PROBLEM DESCRIPTION:
Everything from the line with "Task: Open the issues icon in header" to the final line of the entries, both included, should be restated word for word; please omit the pictures.

THE RECORDS:

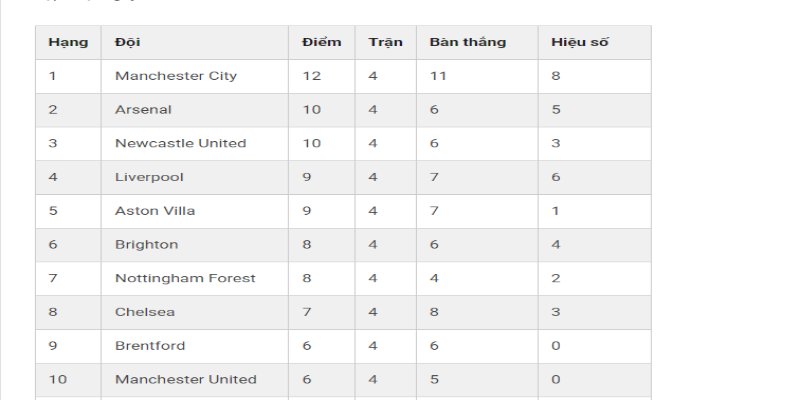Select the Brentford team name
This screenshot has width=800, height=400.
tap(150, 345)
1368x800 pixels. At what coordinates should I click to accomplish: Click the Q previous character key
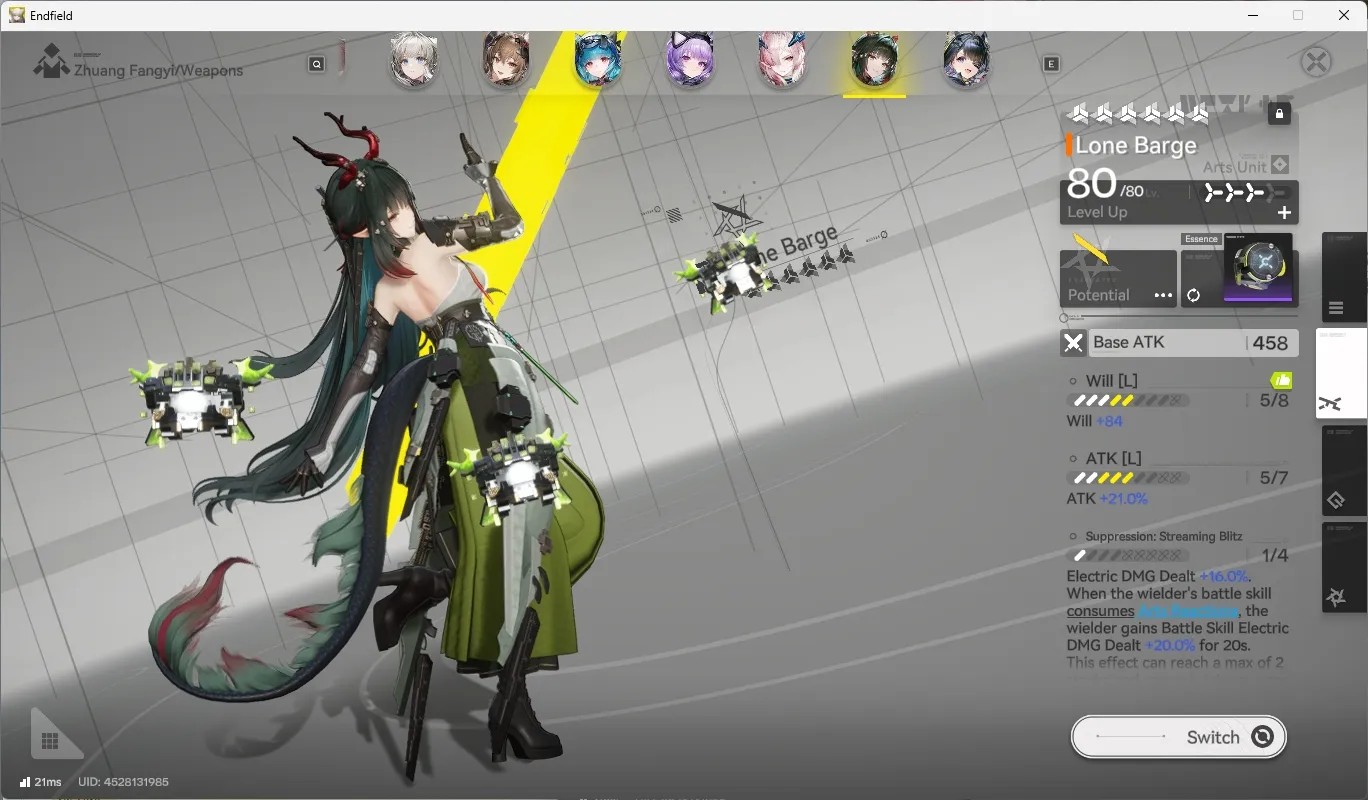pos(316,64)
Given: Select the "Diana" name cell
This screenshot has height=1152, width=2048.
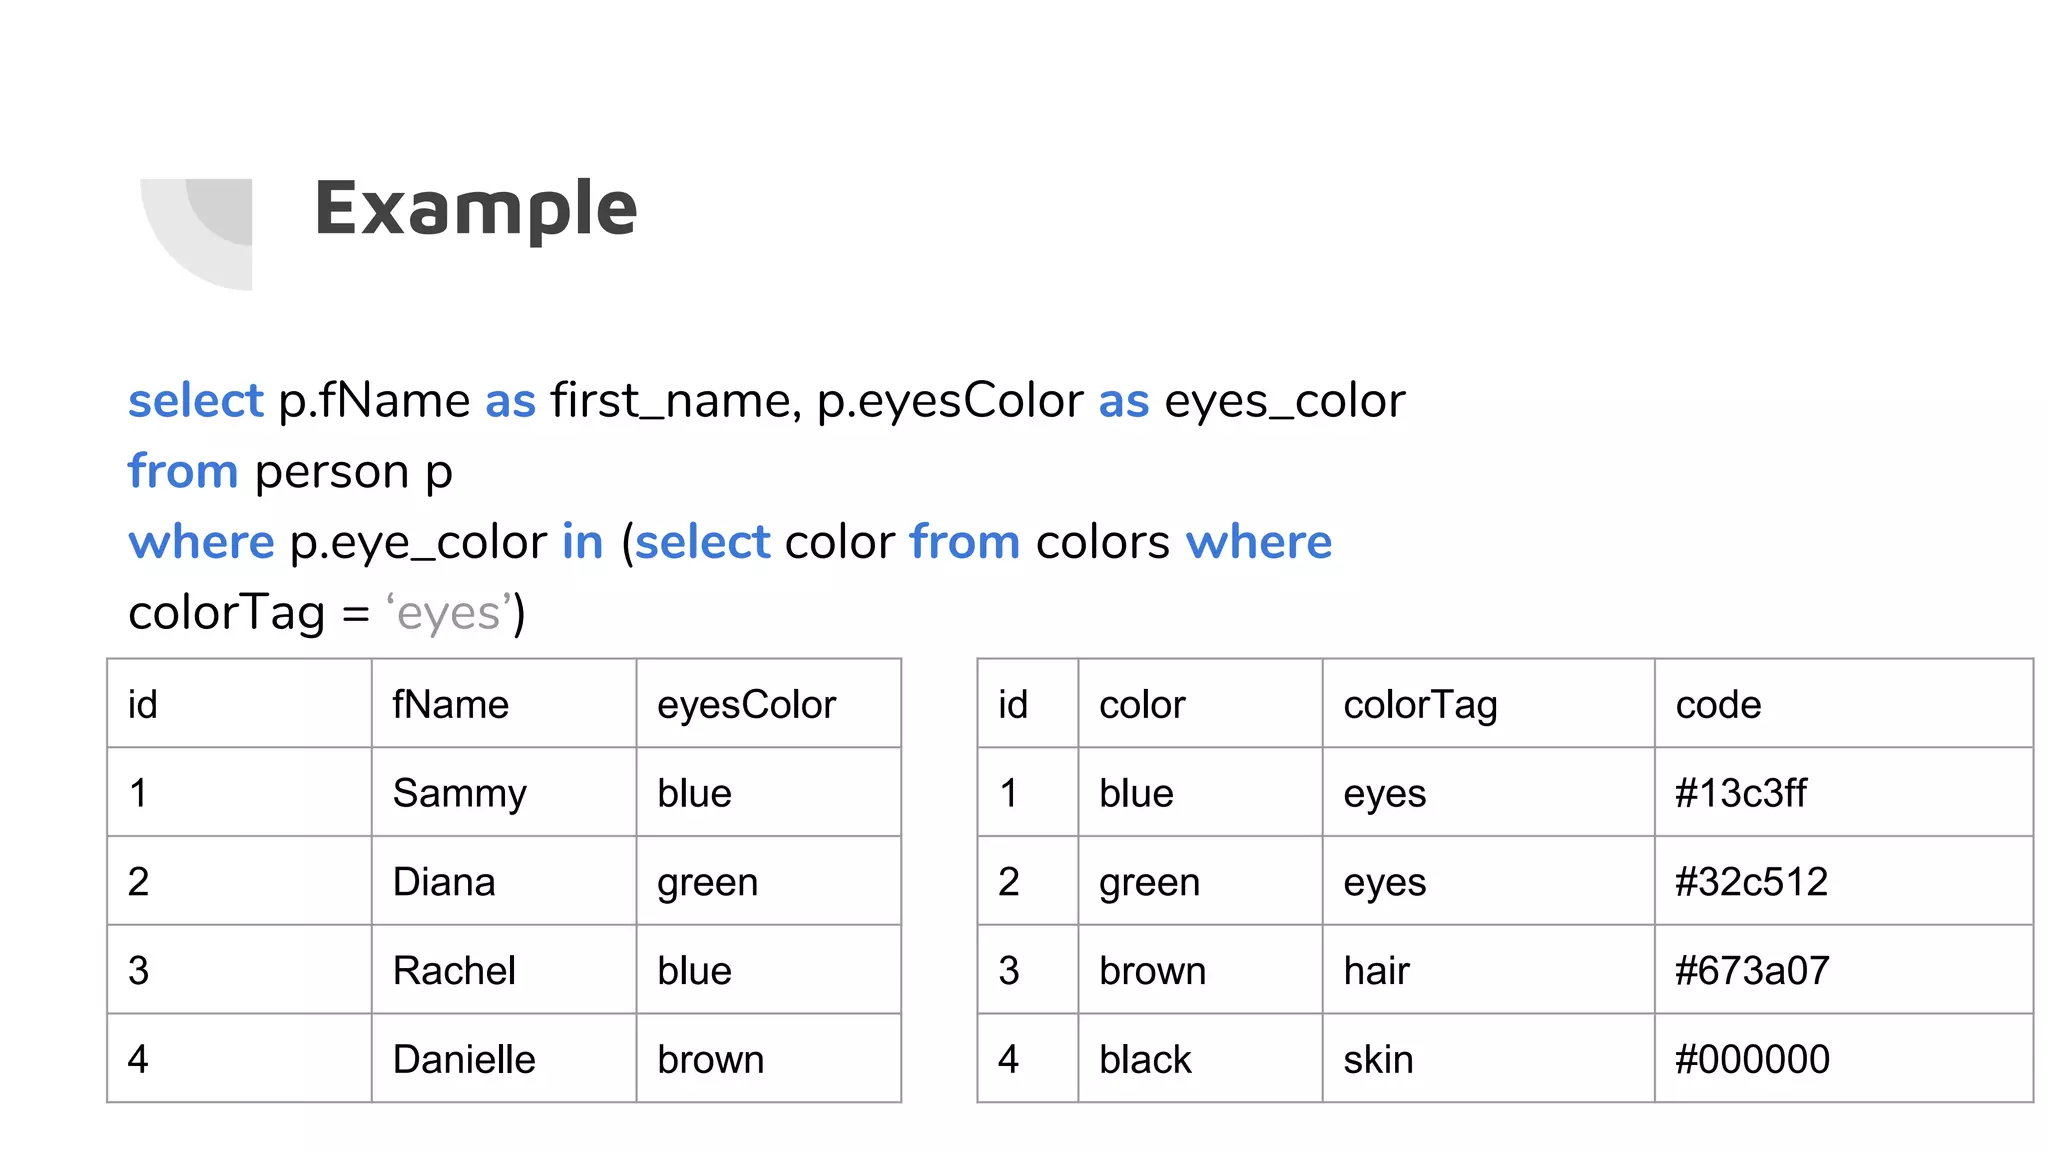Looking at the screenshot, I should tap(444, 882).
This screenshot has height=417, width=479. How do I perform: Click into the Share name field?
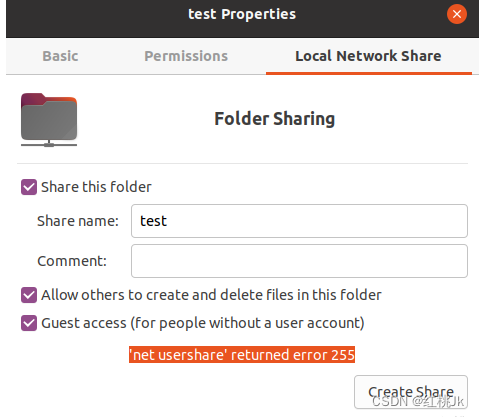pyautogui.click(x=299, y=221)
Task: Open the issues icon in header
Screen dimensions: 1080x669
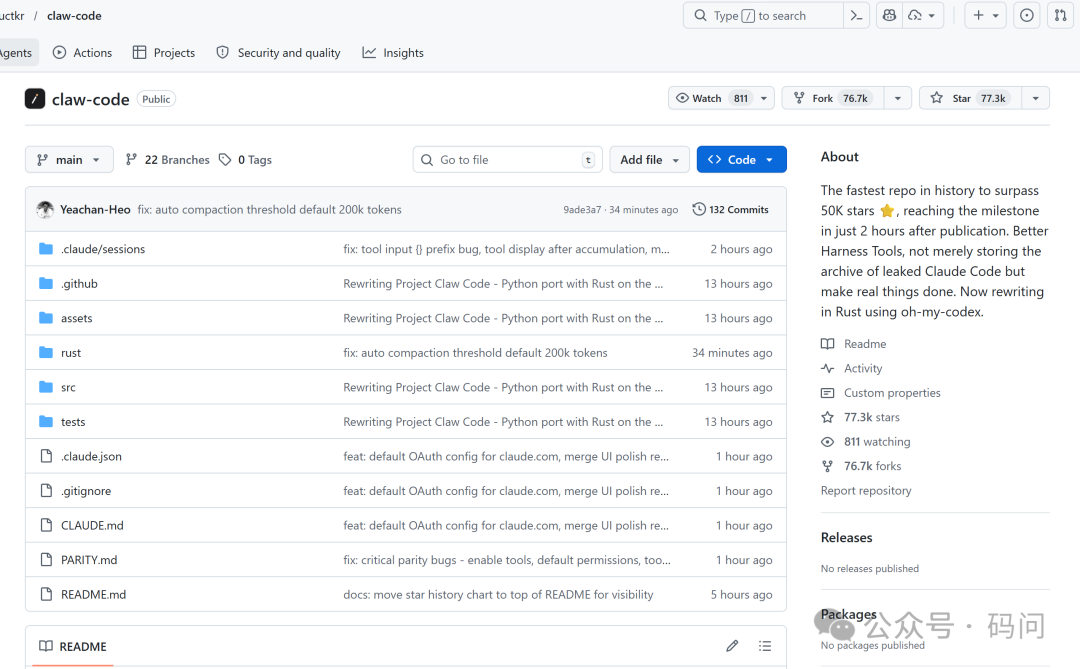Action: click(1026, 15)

WRITTEN REPLY:
Task: Open the issues icon in header
Screen dimensions: 1080x669
Action: click(1026, 15)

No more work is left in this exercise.